Screenshot grounding data
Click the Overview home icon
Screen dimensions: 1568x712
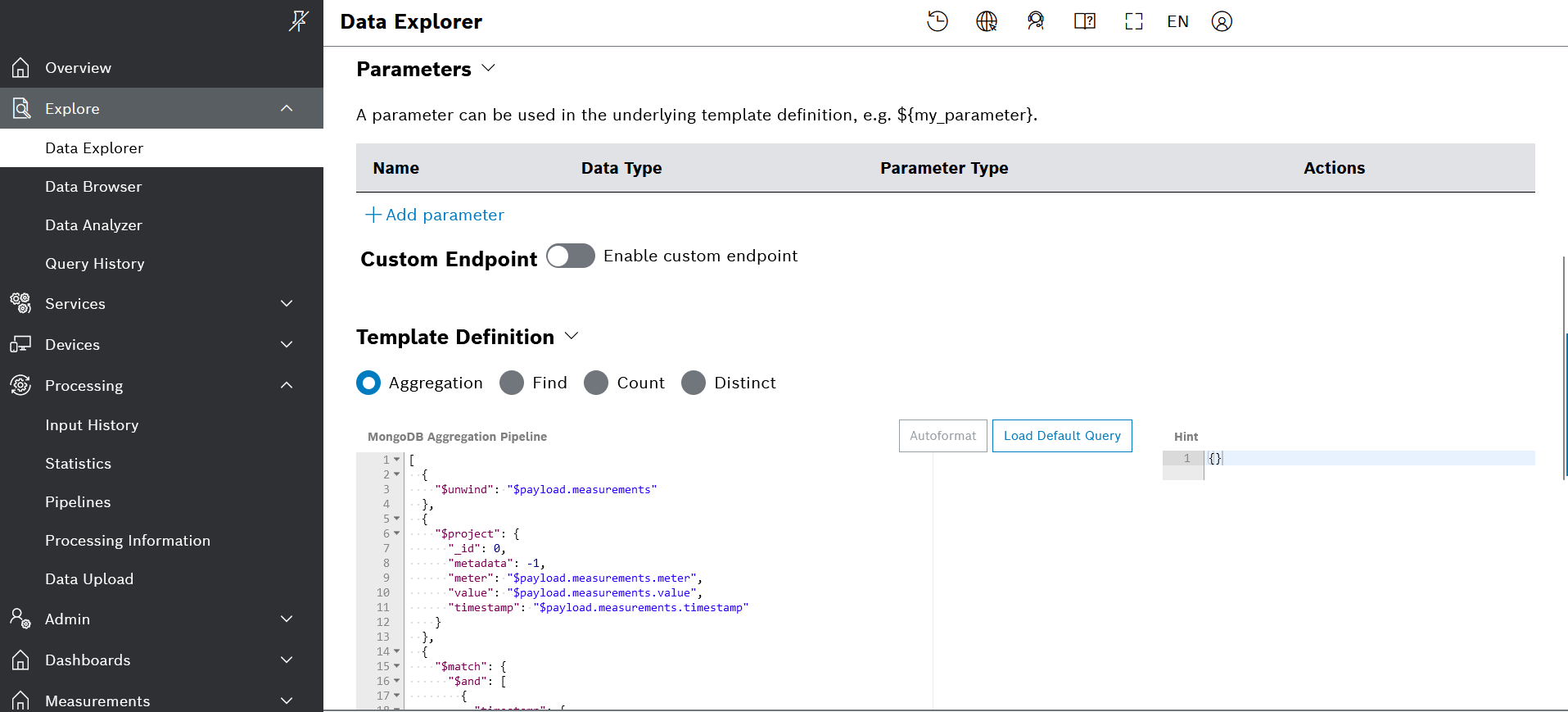coord(21,67)
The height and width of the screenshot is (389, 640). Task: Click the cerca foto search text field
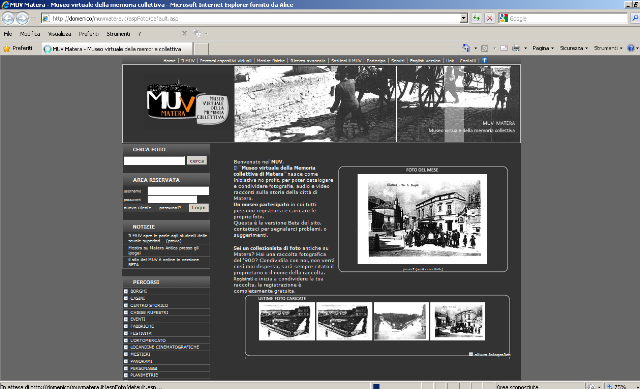pyautogui.click(x=154, y=161)
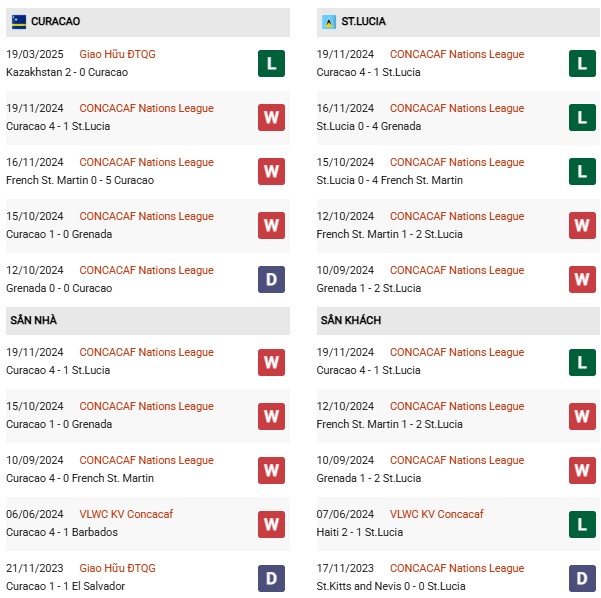Click the W badge for Curacao 4 - 1 Barbados
The height and width of the screenshot is (598, 601).
pyautogui.click(x=271, y=523)
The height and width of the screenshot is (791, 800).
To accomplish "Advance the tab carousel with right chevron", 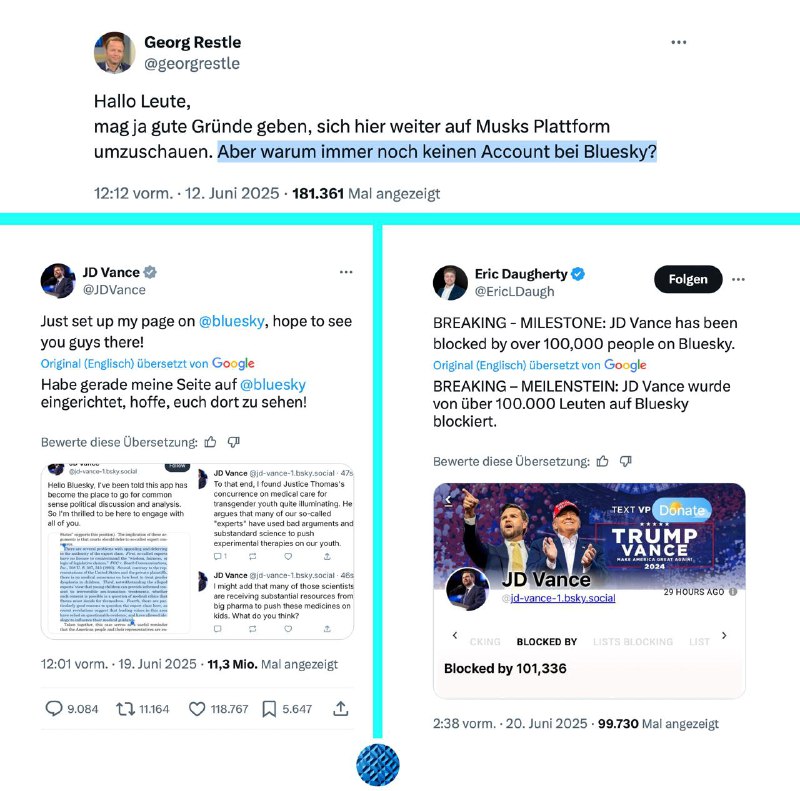I will click(724, 635).
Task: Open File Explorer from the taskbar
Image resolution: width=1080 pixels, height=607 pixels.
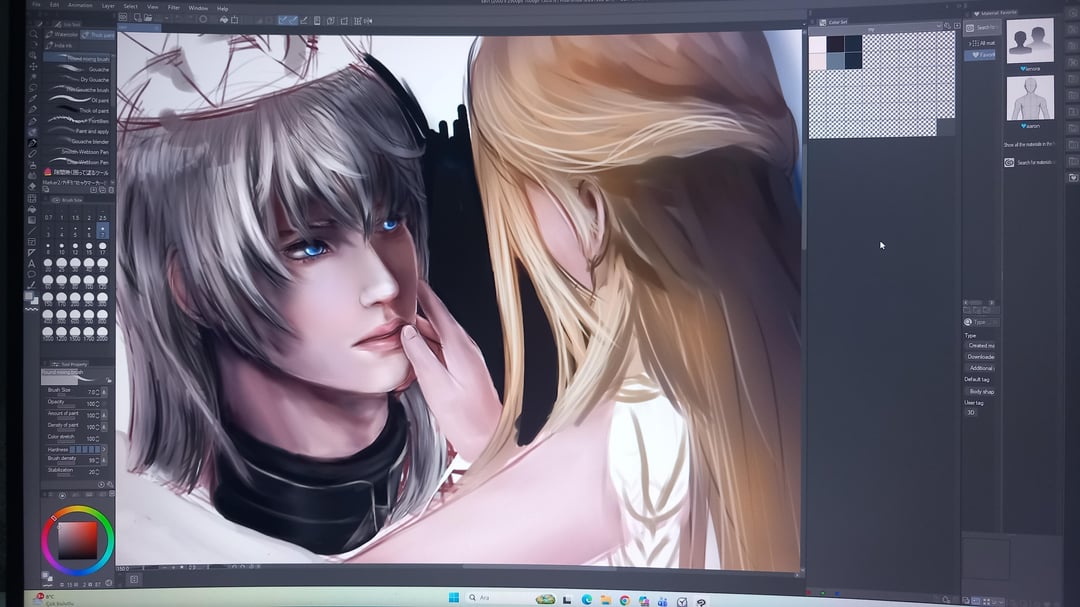Action: tap(605, 599)
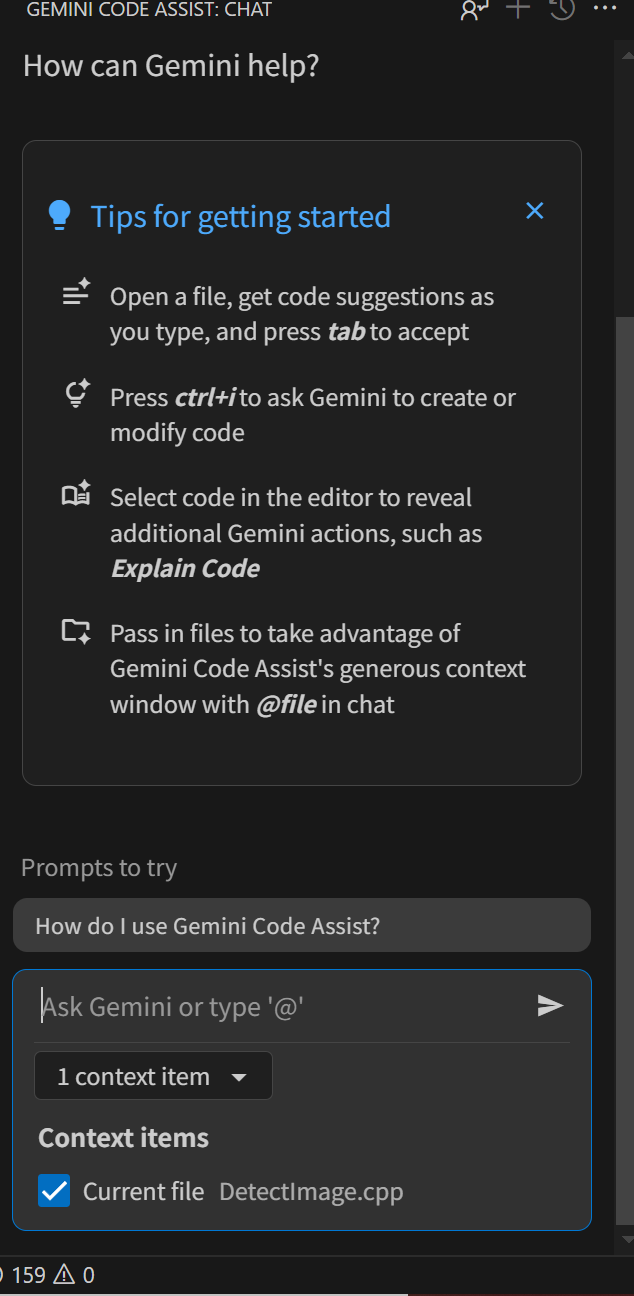Image resolution: width=634 pixels, height=1296 pixels.
Task: Click the GEMINI CODE ASSIST: CHAT panel title
Action: 149,10
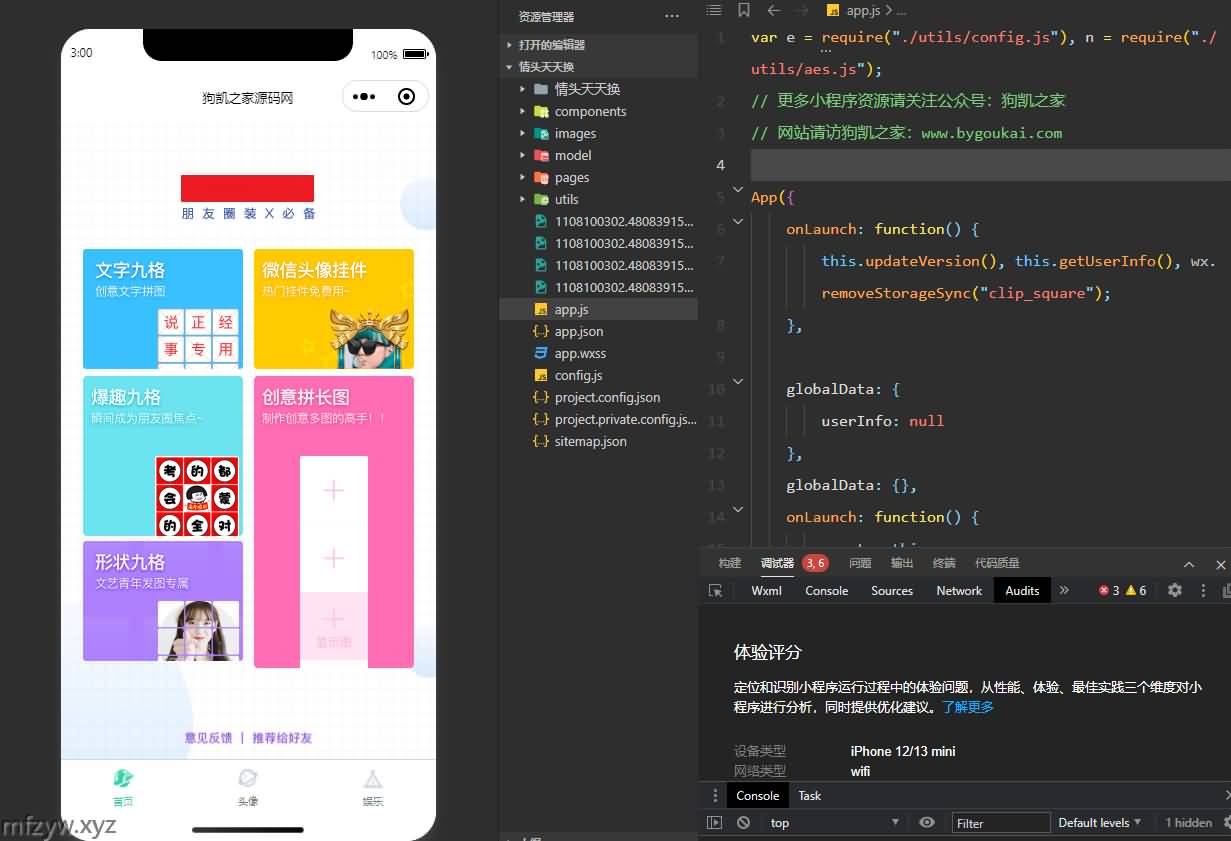Viewport: 1231px width, 841px height.
Task: Click the clear console icon
Action: (x=743, y=823)
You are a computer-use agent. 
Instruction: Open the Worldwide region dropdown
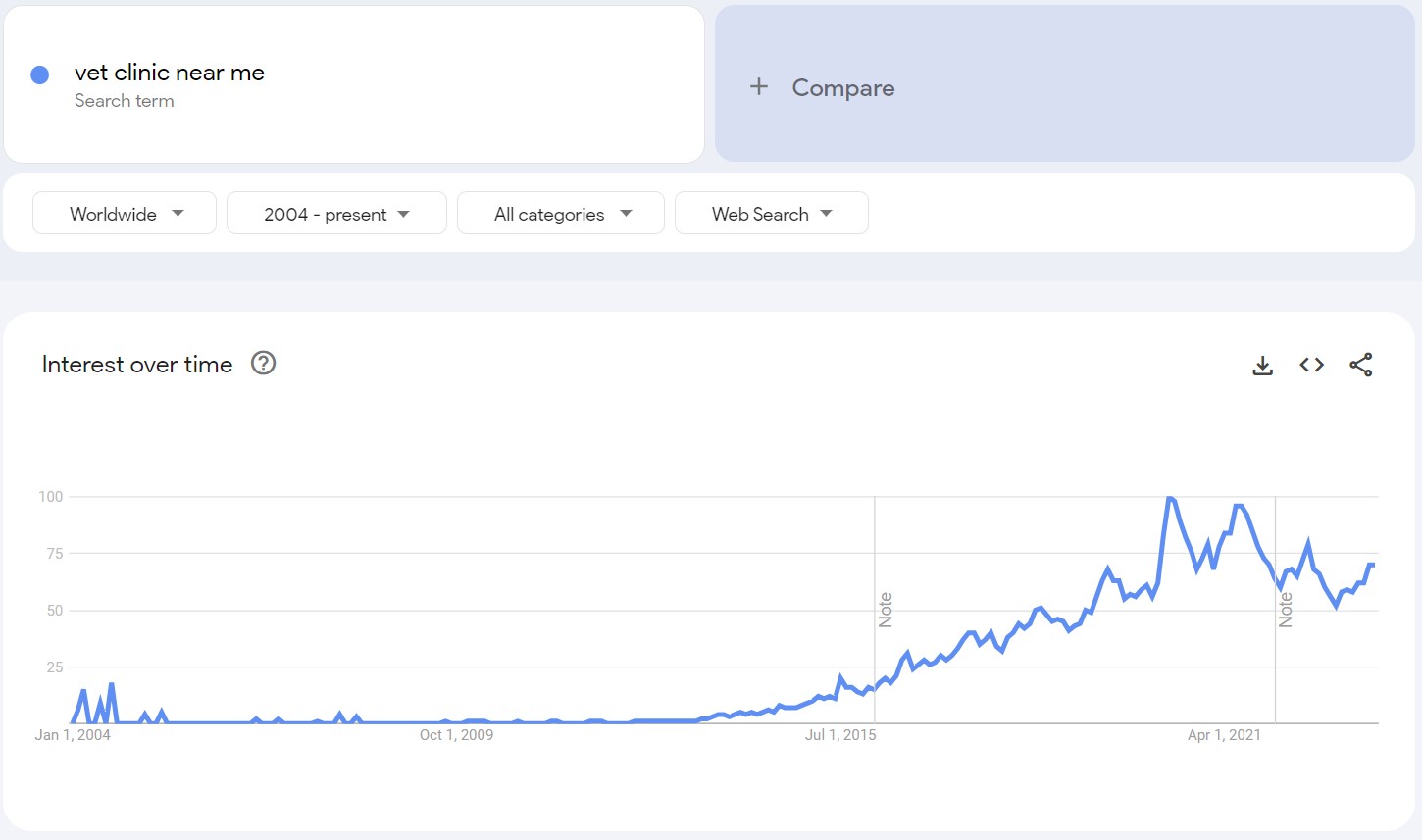(x=125, y=214)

:: DESCRIPTION OF THE TASK ::
Every line from the one containing "Task: Open File Explorer from the taskbar" through the last line of the records is to be reproduced exactly, with pictures left out and nothing else given.

:: ANSWER TO THIS EXERCISE ::
Task: Open File Explorer from the taskbar
Image resolution: width=1080 pixels, height=607 pixels.
Action: tap(605, 599)
Image resolution: width=634 pixels, height=1296 pixels.
Task: Click the GEMINI CODE ASSIST: CHAT panel title
Action: 149,10
Viewport: 1231px width, 841px height.
Task: Click the clear console icon
Action: (x=743, y=823)
You are a computer-use agent. 
Instruction: Open the Worldwide region dropdown
(x=125, y=214)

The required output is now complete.